Half of the population of the Middle East is under 30, and it has become clear that the public sector cannot afford to employ all of them. In addition, petroleum and gas-rich countries understand that carbon-based economies will soon become a thing of the past. In the past two decades, these countries have invested more in education – a wise decision considering their young populations.
The Gulf States have transformed their higher education systems in the past two decades. Among other reforms, government leaders have loosened public universities’ monopolies, supporting private institutions that bring in Western-trained academics and offer courses in English. Officials in the U.A.E. and Qatar have also invited elite Western universities to set up satellite campuses in their countries. This competition has pushed public universities to reform, westernizing their curricula and switching to English for some degree programs.
EF EPI score: 472.00
EF EPI score: 456.00
EF EPI score: 459.00
Unfortunately, progress in teaching basic skills to schoolchildren has been slower, and many countries have been forced to set up programs to help transition students from secondary school to university. Literacy rates have risen rapidly across the region, but in the latest PISA testing, 15-year-olds in the three participating Middle Eastern countries – Jordan, Qatar, and the U.A.E. – scored at the lowest available benchmarks for reading, math, and science. In the latest TIMSS tests of fourth graders in math and science, eight of the world’s 11 lowest-scoring countries were in the Middle East. Our data tells the same story: English proficiency in the region is by far the lowest of any region in the world.

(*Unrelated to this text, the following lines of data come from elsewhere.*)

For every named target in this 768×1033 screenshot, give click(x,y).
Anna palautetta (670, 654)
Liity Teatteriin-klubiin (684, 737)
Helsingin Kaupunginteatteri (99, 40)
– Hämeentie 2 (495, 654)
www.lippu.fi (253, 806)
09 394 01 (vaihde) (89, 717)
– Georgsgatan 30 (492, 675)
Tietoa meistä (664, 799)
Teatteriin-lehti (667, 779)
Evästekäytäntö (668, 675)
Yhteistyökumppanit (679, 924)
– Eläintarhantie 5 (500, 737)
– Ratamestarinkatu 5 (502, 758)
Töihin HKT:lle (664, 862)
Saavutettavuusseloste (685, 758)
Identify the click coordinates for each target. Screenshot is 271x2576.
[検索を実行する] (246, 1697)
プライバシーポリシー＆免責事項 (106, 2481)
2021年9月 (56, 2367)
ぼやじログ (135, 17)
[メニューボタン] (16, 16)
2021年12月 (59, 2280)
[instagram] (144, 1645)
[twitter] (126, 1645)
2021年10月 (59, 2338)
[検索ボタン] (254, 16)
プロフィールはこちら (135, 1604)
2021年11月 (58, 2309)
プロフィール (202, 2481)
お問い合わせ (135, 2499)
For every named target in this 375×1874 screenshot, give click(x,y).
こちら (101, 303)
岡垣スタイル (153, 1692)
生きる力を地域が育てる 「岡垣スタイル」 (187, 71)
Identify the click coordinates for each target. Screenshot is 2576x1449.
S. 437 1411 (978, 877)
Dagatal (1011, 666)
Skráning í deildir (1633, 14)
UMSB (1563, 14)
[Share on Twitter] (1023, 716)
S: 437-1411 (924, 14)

In some ways, it is surprising that English proficiency is not higher. The Middle East is diverse; in most countries in the region, more than 30% of the population is foreign-born. Although a portion of those immigrants speak Arabic when they arrive, many do not. Additionally, nearly a million students are enrolled in private, English-language K-12 schools in the U.A.E. and Saudi Arabia, representing 20% of the total population of students at international schools worldwide. Many higher education institutions in the Gulf States teach some or all of their courses in English, and government-funded scholarships have sent more than 200,000 university students to the US or UK to earn a degree. Yet the average level of English in the region remains low.
In some countries, the problem appears to be uneven access to English education resources. Our data finds that Dubai, for example, has a much higher level of English proficiency than its country as a whole. Saudi Arabia’s population is spread over a huge and unevenly developed territory, with varying levels of access to English instruction in schools. Placing qualified English teachers in every school is admittedly difficult, particularly when the number of English-speaking adults is so low, but other large countries like China have tackled the same problem. Hiring teachers from abroad is the solution preferred by many private schools and universities in the Middle East, but building a local professional class of Englishspeaking teachers would be a more sustainable solution.
In other countries, the arrival of large numbers of refugees has stressed the education system, redirecting resources towards provision of basic services. More than one million Afghans live in Iran, and more than two million Palestinians and one million Syrians live in Jordan, a country of fewer than 10 million people.
Fragile economies, persistent conflict, and over-reliance on public sector employment are among the challenges facing Middle Eastern countries that want to equip their youthful populations with the skills required for the global workforce. Meeting these challenges could have a transformative effect on the region, and improving the region’s poor English proficiency will be an essential part of that transition. It remains to be seen whether that transition can be made smoothly amid regional tensions and a changing global energy market.